Comparing the scores of creativity tests performed by healthy children and children of bipolar parents, researchers found that the latter group, including those not exhibiting symptoms of manic depression, scored higher on these tests than the first group.

What accounts for the link between bipolar disorder and creativity?

Scientists have suggested several reasons that could account for the direct link between mood disorders and originality.

They feel that mania causes imaginative activity because the energy of manic depression drives the victims to look for solutions--which often become creative expressions. Others suggest that the sustained energy of the hypomanic state leads to prodigious and original output.

Researchers also point out that creativity and bipolar symptoms could be transmitted through genes.Studies are just beginning to investigate this link.

In fact, new research suggests that there is genetic evidence linking a particular brain protein called neureguilin 1 with a higher risk of schizophrenia and creativity.

Neuregulin 1 is involved in brain development in the womb. Researchers have discovered that a mutation in the gene that codes for the protein is associated with a higher risk for the development of schizophrenia.

They also found that the more copies of the mutation in people, the higher their creativity scores. Szaboics Keri at Semmelweiss University in Hungary suggests that the mutation might act as a damper on the brain's prefrontal cortex, allowing emotions and moods to emerge as creativity or delusions. (Young, Emma. "Picking Our Brains: Can Mental Illness Make You Creative?" New Scientist Magazine. Issue 2754. p.31)

Abraham Lincoln, suffered from severe clinical depression and suicidal thoughts.

Vincent Van Gogh was well known for his irascible temperament and depression. He was treated at an asylum before he committed suicide.

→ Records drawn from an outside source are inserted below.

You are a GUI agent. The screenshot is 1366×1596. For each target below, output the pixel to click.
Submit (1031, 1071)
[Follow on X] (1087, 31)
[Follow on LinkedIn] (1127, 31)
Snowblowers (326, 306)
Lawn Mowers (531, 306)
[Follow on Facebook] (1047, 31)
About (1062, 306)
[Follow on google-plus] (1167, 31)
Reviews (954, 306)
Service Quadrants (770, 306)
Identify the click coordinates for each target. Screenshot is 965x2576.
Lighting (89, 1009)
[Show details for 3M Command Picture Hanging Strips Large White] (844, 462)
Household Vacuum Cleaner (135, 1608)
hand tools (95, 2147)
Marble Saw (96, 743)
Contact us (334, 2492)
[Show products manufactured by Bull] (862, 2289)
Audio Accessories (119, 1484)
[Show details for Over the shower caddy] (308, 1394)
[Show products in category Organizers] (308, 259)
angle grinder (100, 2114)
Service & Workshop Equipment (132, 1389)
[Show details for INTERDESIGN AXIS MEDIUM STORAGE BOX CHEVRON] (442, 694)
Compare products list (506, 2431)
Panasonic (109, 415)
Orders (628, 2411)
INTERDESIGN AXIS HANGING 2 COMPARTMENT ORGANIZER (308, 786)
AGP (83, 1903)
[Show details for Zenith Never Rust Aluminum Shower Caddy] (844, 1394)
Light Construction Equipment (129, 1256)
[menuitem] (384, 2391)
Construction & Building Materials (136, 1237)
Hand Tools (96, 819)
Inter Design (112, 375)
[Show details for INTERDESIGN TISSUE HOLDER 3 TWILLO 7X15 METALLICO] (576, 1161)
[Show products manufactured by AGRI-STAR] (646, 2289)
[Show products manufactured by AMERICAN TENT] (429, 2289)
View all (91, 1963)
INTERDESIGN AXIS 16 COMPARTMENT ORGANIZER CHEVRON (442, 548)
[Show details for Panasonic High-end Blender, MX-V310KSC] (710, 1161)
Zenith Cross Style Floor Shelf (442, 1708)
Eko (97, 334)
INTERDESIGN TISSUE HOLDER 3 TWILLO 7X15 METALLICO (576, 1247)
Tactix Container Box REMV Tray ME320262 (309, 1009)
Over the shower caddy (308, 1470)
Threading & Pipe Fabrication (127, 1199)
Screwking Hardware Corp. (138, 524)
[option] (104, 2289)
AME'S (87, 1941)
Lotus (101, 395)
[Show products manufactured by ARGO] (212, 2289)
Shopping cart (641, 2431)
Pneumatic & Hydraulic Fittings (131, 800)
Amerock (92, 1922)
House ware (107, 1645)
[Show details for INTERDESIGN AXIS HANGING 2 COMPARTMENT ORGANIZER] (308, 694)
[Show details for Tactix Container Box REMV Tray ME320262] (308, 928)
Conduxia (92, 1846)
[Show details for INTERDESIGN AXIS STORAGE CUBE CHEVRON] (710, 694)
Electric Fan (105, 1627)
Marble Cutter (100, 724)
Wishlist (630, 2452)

Ludwig Van Beethoven was documented as having suffered from manic depression.

John Keats was tormented by depression and mental illness.

Ernest Hemingway experienced bouts of depression before committing suicide.

Sylvia Plath had a lifelong struggle with depression. She also committed suicide.

Winston Churchill, suffered from manic depression--even though his speeches were known for their measured and inspirational force during the war.

From these few examples ( there are hundreds more), we can see that there is a connection between bipolar disorder and creativity.